From the Director of Don Pasquale
We are always attracted to comedy, not only because it refreshes the soul, but it also touches our hearts, and it is a wonderful medium to convey serious social or moral messages. Don Pasquale, with all the characteristics of a farce and a situation comedy manages to do all this, but it also has some melancholic characteristics that makes this particular opera interesting to me, and Opera Omaha has given us a wonderful cast and production team to explore this piece.
We will start from this point; all the characters will experience a morality lesson and will change in the course of the story. Don Pasquale is a man during the sunset of his existence, looking for a second lease in life, wanting to feel young again and have a family around him. He doesn’t realize he could have all of that, but his prejudices affect him and those around him. These prejudices blind him from the fact that love is all around him, his nephew Ernesto, could give him the family he yearns for. His nephew’s fault: he is marrying for love and not for security. Don Pasquale is set in his ways at the age of 70, he wants things the way he wants them. It will take a series of plotting and deception to teach him a lesson.

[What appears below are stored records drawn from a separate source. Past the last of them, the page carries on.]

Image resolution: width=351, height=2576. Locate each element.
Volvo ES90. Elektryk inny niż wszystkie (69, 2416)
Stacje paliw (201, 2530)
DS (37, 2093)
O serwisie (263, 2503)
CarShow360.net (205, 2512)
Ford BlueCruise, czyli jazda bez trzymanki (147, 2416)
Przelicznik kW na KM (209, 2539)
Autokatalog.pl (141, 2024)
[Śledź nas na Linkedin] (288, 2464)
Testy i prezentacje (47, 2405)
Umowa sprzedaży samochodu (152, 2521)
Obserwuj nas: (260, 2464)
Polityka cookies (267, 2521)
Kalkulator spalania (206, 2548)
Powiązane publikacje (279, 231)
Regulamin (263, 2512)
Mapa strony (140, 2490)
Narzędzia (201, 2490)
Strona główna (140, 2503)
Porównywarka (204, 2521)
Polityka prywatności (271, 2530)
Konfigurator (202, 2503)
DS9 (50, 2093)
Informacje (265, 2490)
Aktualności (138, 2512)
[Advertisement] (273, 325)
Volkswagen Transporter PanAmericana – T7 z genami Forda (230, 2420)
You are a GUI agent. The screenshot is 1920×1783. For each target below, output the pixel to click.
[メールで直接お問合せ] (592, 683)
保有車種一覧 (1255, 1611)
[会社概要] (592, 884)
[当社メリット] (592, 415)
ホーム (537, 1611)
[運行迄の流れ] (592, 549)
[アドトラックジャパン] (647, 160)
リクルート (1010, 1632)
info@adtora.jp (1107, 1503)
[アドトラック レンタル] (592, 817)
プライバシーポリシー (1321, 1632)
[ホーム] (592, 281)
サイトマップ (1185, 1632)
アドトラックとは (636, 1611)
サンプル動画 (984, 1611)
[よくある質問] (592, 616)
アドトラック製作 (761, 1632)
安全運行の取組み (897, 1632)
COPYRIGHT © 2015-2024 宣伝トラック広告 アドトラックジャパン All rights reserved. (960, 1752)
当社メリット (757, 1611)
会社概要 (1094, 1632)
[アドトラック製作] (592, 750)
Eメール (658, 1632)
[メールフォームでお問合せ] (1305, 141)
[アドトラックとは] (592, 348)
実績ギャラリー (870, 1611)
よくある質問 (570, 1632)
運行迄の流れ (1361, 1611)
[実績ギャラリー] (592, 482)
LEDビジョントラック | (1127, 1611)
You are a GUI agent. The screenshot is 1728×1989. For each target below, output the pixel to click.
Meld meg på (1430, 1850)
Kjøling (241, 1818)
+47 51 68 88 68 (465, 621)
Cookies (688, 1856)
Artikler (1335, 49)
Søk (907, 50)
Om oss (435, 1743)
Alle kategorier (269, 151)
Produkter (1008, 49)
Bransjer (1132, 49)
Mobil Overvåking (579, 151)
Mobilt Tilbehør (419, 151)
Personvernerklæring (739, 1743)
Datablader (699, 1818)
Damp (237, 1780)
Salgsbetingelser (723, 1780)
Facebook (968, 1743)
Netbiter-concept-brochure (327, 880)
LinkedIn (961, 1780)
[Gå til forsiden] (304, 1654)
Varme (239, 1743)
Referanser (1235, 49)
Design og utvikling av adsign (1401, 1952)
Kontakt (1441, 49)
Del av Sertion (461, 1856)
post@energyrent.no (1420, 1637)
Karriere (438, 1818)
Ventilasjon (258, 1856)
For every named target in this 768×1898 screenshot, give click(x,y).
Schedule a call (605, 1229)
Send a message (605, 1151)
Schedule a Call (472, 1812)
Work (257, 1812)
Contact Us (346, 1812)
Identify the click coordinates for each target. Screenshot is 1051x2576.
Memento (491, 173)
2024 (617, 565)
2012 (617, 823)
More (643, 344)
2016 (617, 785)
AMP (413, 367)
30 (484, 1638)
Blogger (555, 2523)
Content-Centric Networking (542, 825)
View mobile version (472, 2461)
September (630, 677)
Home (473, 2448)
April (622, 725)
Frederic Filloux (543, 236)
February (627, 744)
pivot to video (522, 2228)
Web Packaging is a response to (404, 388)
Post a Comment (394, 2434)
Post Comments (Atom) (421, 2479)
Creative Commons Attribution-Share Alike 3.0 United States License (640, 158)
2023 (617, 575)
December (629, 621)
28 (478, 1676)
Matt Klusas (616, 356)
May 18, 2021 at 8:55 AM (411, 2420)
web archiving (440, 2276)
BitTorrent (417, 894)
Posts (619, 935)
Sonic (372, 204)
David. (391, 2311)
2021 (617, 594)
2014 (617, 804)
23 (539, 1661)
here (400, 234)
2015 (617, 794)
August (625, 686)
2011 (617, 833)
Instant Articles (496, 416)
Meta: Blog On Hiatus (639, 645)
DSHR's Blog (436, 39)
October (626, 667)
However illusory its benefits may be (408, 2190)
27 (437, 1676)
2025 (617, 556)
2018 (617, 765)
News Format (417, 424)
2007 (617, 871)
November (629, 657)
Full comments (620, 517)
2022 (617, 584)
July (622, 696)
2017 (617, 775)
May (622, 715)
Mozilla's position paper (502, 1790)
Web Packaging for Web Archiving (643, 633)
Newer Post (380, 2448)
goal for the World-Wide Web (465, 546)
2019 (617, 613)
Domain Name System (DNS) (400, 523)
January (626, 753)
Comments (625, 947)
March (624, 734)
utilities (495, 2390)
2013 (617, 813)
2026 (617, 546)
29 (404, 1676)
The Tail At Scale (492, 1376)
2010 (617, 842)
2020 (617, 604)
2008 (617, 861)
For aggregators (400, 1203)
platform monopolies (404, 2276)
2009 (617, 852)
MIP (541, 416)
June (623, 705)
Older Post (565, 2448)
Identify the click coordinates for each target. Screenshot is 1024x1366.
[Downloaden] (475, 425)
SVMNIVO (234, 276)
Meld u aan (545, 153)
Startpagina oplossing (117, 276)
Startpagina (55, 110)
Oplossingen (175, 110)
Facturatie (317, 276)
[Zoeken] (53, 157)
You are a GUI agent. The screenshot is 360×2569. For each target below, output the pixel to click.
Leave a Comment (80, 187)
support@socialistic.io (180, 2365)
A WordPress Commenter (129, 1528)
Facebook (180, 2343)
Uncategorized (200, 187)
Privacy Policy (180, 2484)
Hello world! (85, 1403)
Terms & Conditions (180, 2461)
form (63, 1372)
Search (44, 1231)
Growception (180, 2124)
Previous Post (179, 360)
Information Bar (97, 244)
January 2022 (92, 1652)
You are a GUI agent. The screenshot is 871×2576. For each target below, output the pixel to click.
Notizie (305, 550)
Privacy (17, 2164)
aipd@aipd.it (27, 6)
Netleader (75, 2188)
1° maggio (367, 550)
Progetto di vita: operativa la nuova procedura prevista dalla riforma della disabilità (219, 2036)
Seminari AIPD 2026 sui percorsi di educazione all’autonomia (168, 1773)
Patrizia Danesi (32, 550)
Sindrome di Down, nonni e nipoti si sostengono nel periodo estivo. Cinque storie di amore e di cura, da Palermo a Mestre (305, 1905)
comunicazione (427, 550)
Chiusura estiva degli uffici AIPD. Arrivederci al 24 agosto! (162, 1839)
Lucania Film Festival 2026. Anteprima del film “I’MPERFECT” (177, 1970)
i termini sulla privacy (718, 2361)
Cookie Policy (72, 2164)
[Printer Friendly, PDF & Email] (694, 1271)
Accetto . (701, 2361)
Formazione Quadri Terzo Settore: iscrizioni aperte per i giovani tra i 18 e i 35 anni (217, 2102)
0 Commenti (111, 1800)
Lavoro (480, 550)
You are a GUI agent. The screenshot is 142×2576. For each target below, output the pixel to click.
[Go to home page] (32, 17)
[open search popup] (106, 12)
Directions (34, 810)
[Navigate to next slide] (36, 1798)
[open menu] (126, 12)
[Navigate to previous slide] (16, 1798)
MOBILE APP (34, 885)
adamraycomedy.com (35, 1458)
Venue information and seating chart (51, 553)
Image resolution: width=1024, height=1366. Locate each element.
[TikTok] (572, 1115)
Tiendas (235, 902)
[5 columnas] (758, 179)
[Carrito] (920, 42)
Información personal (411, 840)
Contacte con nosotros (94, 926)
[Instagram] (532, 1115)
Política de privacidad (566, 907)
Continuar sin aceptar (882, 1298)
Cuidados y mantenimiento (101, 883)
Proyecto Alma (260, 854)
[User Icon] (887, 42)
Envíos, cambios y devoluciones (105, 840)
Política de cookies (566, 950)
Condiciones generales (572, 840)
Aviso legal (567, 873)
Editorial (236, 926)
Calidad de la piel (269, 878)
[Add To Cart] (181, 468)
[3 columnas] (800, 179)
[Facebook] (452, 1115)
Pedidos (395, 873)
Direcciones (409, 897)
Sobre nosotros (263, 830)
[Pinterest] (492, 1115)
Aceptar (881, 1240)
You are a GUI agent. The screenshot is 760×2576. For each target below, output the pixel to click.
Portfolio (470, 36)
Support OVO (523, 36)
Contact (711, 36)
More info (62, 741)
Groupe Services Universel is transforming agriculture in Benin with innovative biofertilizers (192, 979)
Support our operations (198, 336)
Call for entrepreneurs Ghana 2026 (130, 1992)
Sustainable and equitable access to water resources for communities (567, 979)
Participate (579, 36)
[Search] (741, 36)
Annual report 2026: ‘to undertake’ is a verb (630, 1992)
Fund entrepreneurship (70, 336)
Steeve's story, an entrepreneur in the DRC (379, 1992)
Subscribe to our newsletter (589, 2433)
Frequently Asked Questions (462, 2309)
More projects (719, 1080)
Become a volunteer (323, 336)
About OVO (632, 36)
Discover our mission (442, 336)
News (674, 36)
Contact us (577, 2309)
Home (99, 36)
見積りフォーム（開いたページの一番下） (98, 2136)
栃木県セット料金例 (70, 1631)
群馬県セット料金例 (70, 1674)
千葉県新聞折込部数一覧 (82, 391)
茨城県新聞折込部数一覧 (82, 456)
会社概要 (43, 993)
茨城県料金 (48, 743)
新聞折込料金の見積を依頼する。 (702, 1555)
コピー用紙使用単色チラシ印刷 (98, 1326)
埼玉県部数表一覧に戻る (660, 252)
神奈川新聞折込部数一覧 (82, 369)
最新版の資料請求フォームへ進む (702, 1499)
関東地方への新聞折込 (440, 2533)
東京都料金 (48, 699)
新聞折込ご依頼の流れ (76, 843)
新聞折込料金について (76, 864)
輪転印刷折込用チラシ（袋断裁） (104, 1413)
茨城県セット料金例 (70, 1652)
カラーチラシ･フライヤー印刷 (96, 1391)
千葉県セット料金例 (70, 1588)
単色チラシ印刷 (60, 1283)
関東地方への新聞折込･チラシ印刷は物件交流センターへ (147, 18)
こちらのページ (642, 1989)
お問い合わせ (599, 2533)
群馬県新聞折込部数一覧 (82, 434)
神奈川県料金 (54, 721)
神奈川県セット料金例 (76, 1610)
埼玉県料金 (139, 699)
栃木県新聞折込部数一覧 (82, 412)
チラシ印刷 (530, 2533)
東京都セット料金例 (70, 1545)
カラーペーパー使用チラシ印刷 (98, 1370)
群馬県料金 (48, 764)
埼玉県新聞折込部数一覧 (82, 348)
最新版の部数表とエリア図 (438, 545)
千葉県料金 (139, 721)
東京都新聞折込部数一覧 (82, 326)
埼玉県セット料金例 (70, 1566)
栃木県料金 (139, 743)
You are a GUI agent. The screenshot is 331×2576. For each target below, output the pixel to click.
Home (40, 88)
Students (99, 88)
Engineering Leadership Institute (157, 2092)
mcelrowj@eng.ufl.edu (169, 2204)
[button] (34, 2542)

Ernesto also needs to be taught a lesson. He is young, insecure, and has been living out of the support of his uncle, (though that could be the way Don Pasquale shows his love. How many of us have parents who may not show affection the way we want it, but that doesn’t mean they don’t love us?) which, I think, he takes for granted and has made him complacent. He is also easy to have fits of jealousy; Norina will take care of that!
Malatesta cares sincerely for his friend Ernesto and wants to help him by devising a deceiving plot against Don Pasquale. His fault lies in the belief that he knows more than a man who has experienced life longer than him. Norina comes to be the catalyst, who at the end of the day will teach all of the men a lesson. She is a feminist, a modern woman for the times in the story, who can really see and analyze the intentions of all the characters. She will also have some learning to do when she takes things too far and experiences remorse.
This journey will transform all the characters and teach each one of them a morality lesson, but as in all comedies, especially the ones where deception is the main tool: nothing may seem what it is! Who is really in control of the whole plot? You will have to wait for the end.